Transvision Luncurkan Film Seri yang Didukung Teknologi NFT
NFT siap dukung bisnis film berbasis ekonomi digital.

08 October 2022
Jakarta, FORTUNE – Transvision meluncurkan inovasi konten berupa film seri bertema sejarah yang memanfaatkan teknologi berbasis blockchain dan web 3.0 –yakni Non-Fungible Token (NFT)–dengan fundamental sangat jelas. Padahal, kondisi pasar NFT saat ini mengalami penurunan.
Direktur Utama Transvison, Peter F. Gontha, mengatakan bahwa pihaknya tidak ragu mengombinasikan teknologi NFT dalam pembuatan konten serial karena landasan aset yang jelas. “NFT yang turun itu bodong,” ujarnya Media Press Conference, Jumat (7/10). "NFT kit aini mendapatkan hasil, pembagian keuntungan, benefit diskon, bisa bertemu dengan orang (penting), bisa (memberi peluang) jadi artis.”
Peter Gontha menjelaskan bahwa NFT yang digunakan Transvision dalam proyek pembuatan film ini adalah aset yang bisa diperjualbelikan. Misalnya, NFT dijual dengan harga US$100 untuk membantu pembiayaan film sebesar US$1,5 juta. Lalu, film tersebut bisa menghasilkan keuntungan hingga 100 persen, maka orang yang membeli dengan US$100 bisa mendapatkan return dengan total US$200.
Berdasarkan laporan DappRadar, penjualan NFT global sejak Januari-September 2022 mengalami penurunan hingga 82 persen. Secara volume, pada Januari 2022, penjualan NFT mencapai US$5,36 miliar, sedangkan memasuki September 2022, volume penjualannya hanya mencapai US$947 juta.
TRINVI dan +62 Sails

Peter mengatakan, platform NFT yang tengah dikembangkan dinamakan TRINVI (Trans Investment Indonesia) kini dihargai sekitar US$80 per item. Dengan 10.062 item yang diluncurkan, sebanyak 30 persennya sudah terjual dalam seri NFT +62 Sails, yang menjadi tema perdana film seri yang diproduksi untuk season pertama ini.
Nantinya, kata Peter, uang yang dihasilkan dari penjualan NFT ini akan menjadi bagian dari dana yang dibutuhkan dalam pembuatan film seri per season-nya. Film ini akan dibuat dalam 120 episode yang terbagi dalam 10 season. “NFT ini akan jadi bukti bahwa si A, B, atau C, telah ikut berpartisipasi, melakukan investasi, di dalam pembuatan dari seri ini,” katanya.
Belum ada landasan hukum

Peter mengklaim, inovasi tersebut adalah sebuah terobosan yang memadukan sertifikasi digital NFT di dalam produksi film seri yang berkualitas.
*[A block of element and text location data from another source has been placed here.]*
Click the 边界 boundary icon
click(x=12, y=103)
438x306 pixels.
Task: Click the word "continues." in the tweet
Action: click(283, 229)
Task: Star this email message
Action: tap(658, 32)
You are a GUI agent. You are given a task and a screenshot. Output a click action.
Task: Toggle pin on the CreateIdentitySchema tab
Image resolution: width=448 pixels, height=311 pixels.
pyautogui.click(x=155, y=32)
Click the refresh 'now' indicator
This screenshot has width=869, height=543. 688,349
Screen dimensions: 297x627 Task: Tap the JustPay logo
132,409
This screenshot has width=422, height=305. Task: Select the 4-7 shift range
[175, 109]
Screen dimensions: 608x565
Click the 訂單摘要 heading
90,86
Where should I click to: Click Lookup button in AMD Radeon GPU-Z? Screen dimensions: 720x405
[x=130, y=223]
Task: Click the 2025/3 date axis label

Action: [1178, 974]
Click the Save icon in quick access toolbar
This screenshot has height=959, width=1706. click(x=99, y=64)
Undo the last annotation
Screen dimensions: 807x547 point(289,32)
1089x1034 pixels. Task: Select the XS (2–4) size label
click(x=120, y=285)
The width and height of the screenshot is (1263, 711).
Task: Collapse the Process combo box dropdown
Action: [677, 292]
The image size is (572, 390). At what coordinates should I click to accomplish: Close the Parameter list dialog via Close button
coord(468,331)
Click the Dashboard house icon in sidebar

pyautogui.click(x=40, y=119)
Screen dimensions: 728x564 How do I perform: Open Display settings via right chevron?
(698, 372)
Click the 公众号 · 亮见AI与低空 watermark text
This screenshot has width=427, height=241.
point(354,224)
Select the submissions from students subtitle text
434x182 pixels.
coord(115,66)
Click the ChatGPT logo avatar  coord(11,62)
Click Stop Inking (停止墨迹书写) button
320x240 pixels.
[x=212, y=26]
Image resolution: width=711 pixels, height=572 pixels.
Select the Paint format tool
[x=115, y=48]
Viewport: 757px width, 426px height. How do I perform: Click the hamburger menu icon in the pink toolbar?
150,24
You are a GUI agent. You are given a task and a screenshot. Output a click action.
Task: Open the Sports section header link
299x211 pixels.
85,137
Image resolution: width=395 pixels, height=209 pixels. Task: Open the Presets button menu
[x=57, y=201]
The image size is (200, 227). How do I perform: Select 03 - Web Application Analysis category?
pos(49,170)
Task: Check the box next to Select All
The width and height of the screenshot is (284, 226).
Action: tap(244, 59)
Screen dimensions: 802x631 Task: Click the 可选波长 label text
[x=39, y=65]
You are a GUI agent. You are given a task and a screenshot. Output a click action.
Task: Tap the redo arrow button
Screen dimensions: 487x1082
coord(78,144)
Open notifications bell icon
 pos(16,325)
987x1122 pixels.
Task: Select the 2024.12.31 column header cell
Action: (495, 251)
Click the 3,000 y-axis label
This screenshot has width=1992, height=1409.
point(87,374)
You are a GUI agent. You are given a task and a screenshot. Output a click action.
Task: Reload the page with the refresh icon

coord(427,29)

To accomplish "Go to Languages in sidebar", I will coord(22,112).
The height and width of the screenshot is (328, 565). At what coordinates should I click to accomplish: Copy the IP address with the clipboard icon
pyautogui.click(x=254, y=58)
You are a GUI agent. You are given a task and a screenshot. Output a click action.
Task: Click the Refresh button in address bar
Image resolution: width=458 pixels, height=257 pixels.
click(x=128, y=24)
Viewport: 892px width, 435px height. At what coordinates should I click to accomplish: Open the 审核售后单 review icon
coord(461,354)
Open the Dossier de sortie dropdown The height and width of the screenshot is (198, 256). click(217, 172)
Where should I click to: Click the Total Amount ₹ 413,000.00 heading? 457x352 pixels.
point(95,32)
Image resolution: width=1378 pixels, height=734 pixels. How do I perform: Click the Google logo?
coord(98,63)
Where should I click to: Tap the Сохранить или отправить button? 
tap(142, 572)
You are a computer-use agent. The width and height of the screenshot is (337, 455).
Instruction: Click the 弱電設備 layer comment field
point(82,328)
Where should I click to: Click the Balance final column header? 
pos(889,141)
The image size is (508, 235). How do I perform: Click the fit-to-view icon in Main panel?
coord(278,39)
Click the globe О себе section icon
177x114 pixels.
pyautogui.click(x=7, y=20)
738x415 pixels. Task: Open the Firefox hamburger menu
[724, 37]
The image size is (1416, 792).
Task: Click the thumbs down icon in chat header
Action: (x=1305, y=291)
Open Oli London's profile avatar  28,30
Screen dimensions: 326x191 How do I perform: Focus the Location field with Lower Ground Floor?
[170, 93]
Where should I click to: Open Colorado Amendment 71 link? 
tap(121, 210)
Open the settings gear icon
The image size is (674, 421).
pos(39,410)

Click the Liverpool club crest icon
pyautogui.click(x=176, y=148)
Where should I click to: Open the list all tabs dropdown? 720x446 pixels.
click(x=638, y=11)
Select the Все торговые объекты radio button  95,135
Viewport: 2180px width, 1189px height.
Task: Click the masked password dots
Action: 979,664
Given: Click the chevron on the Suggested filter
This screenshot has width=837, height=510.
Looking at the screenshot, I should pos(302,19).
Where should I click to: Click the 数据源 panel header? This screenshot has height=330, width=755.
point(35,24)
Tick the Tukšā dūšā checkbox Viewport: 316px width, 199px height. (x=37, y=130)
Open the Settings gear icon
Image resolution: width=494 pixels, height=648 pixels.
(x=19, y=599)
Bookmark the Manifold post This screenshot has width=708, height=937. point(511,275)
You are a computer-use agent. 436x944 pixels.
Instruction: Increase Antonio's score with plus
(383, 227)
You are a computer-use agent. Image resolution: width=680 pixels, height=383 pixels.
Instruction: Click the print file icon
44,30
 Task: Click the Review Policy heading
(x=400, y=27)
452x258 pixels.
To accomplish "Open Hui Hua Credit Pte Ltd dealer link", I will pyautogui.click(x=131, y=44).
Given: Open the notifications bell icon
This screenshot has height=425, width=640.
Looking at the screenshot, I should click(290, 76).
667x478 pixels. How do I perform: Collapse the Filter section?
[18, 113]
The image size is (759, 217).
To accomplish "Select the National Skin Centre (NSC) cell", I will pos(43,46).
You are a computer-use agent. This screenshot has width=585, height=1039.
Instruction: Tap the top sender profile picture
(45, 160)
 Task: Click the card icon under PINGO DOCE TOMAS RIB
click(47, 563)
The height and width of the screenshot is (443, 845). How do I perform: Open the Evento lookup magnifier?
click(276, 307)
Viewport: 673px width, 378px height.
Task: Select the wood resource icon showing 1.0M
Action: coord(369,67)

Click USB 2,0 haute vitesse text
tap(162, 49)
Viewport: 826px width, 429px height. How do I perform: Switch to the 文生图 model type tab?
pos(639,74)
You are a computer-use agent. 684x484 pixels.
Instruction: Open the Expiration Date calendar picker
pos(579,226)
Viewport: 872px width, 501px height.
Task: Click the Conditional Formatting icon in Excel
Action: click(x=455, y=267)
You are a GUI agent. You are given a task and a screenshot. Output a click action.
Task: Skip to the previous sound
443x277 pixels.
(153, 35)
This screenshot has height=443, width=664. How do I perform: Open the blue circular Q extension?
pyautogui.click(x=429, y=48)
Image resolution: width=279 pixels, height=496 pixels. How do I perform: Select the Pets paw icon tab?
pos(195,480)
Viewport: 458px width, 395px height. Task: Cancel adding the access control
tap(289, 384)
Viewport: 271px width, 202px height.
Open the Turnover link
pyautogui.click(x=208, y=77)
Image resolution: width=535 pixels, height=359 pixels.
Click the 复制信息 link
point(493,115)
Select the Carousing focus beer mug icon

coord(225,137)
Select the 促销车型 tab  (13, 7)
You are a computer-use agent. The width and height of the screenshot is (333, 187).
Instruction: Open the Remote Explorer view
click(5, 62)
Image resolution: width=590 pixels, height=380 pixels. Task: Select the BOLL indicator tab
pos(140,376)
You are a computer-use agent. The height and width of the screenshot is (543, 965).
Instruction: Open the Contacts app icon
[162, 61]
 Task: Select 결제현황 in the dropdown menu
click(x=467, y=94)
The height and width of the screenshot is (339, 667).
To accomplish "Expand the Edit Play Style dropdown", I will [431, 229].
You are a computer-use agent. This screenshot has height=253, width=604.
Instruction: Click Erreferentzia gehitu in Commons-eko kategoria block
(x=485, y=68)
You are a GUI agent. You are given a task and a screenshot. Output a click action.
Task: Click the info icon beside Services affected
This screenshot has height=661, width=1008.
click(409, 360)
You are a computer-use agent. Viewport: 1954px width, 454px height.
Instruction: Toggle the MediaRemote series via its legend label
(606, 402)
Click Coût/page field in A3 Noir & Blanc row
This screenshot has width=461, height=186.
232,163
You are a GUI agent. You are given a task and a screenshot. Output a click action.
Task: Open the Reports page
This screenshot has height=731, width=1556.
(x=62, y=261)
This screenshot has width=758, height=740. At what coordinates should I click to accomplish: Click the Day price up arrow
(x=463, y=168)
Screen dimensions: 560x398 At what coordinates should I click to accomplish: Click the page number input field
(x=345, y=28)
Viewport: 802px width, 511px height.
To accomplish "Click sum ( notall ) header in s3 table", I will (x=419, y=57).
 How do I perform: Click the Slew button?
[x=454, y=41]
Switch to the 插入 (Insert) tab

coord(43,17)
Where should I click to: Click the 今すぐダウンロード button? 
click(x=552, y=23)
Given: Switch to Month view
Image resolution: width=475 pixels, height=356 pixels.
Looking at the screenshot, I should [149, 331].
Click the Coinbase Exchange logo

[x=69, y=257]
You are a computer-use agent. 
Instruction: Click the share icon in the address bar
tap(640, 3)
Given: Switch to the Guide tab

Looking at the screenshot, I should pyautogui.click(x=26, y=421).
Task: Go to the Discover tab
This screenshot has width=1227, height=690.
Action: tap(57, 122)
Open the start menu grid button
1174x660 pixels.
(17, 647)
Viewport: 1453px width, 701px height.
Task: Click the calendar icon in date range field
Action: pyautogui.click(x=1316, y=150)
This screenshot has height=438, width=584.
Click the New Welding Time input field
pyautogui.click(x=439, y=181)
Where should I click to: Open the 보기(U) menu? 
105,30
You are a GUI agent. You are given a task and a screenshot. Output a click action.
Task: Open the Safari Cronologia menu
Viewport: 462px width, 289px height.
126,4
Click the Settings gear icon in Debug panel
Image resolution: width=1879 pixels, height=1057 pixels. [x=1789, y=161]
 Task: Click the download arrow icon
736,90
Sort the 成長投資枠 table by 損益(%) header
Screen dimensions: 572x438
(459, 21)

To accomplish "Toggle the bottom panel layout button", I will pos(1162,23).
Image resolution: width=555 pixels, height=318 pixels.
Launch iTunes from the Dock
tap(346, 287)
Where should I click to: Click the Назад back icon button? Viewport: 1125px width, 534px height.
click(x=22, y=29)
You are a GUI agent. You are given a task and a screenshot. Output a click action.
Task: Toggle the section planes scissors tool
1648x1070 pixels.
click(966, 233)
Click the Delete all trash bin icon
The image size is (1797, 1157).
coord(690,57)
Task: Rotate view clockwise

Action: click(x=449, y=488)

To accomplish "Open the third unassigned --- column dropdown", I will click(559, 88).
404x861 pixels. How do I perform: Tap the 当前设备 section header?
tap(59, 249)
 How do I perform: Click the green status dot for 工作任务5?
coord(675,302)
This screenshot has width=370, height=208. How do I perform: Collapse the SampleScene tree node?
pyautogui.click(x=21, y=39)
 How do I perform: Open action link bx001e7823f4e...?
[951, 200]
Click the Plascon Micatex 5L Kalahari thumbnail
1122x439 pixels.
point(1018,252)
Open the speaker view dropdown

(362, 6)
Meski demikian, setelah berkoordinasi dengan Otoritas Jasa Keuangan (OJK) serta Kementerian Perdagangan, sistem baru ini belum memiliki landasan hukum yang pasti.
“Oleh karena itu, saya minta Transvision untuk menulis surat kepada OJK bahwa kami mau buat ini,” katanya. “Paling tidak saya sudah menyampaikan, jangan nanti saya sampai diperiksa Bareskrim, kami sudah menulis, dan peraturannya kalau tidak dijawab dalam waktu 10 hari, kami boleh jalan.”
Sang Soerya

Sebagai produk utama dari inovasi terbaru CT Corpora dan Transmedia ini, Transvision merilis sebuah serial bertajuk Sang Soerya. Film bergenre dokudrama ini menceritakan tentang kisah panjang Astra Internasional, sebagai perusahaan keluarga yang dibangun oleh William Soerjadjaja, generasi ketiga keluarga imigran asli Cina yang akhirnya merantau ke Pulau Jawa pada abad ke-19.
“Supaya kita tahu bahwa sejarah perjuangan bangsa ini bukan hanya sinetron di rumah sakit, orang mati, pacaran, selingkuh, nangis, mayat, kubur, itu kan sinetron kita begitu. Ceritanya itu saja, sehingga kita jadi orang yang tidak terdidik,” ujar Peter. “Padahal, kit aini punya cerita yang luar biasa (dari sejarah Astra Internasional).”